[Dataset entries]
──────────────────────────────

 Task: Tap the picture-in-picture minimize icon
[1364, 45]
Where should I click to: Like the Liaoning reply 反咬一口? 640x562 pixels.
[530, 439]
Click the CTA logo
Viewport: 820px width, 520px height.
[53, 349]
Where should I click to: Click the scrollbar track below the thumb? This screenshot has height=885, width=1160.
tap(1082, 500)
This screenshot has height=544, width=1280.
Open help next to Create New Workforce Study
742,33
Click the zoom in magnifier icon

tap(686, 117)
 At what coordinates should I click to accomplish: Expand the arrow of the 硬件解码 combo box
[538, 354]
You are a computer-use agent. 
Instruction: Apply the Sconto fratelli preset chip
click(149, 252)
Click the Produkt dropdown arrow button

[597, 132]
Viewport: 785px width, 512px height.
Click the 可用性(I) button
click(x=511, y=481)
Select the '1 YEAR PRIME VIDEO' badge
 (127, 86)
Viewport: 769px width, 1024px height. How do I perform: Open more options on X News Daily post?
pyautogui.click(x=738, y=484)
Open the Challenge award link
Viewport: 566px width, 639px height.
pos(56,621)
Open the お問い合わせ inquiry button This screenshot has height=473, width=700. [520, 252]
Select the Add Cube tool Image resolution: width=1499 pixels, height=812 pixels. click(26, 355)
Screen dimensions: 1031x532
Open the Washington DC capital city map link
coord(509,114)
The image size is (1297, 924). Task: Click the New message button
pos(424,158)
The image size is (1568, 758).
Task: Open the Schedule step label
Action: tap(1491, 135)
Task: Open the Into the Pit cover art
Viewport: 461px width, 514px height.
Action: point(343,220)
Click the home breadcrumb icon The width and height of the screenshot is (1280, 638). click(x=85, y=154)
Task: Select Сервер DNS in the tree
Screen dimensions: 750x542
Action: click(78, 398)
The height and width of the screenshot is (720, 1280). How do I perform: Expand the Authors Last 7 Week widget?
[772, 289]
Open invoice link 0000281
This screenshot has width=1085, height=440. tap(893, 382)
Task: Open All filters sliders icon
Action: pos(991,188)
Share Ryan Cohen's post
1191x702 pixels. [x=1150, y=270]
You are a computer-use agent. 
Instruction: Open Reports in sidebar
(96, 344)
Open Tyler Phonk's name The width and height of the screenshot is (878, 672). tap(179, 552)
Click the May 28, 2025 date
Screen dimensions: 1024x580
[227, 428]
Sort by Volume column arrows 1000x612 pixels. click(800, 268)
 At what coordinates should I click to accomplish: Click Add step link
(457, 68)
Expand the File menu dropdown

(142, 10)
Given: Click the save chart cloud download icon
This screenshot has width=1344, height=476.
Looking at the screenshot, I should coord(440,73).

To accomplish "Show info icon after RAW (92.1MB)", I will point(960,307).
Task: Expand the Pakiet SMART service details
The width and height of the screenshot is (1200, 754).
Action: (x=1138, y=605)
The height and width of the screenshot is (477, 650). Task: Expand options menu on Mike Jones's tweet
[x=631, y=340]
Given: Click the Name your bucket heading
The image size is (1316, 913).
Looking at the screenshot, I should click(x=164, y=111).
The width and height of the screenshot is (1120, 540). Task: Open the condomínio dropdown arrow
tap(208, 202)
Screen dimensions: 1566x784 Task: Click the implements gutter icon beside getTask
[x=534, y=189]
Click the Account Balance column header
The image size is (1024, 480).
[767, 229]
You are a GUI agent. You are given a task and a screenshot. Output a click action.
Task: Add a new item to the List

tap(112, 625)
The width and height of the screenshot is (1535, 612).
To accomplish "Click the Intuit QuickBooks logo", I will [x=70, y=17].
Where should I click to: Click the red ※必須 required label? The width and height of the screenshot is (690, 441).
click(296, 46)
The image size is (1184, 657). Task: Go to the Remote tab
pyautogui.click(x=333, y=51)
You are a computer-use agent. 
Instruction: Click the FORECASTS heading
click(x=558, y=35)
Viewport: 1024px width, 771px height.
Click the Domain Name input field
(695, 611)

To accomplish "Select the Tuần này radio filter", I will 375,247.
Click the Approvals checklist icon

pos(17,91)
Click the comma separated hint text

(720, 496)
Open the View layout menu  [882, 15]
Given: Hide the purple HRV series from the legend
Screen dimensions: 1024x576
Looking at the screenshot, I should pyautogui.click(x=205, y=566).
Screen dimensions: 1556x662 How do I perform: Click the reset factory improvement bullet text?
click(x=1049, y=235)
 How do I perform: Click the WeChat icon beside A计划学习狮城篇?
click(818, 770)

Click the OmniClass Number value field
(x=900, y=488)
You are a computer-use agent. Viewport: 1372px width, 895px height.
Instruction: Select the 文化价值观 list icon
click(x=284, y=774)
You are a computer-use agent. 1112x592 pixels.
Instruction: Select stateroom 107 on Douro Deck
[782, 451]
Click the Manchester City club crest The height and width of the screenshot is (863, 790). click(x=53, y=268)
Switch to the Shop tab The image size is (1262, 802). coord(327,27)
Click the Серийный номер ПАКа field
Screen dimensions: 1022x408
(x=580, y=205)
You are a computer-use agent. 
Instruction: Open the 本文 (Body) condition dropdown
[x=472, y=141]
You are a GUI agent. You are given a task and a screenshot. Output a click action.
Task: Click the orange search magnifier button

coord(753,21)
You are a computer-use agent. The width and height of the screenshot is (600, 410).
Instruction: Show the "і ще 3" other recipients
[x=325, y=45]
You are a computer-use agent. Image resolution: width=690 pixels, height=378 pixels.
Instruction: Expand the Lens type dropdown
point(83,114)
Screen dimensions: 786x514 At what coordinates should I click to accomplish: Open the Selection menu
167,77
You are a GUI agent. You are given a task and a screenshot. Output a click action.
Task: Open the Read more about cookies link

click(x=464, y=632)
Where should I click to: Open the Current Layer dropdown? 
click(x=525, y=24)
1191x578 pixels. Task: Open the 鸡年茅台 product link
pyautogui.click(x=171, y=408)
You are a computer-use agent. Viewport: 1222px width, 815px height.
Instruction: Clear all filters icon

──────────────────────────────

| Assignment |
If a line contains the word "resolution", it counts; say how many such lines the records hold, and give only that number.

| Task answer |
2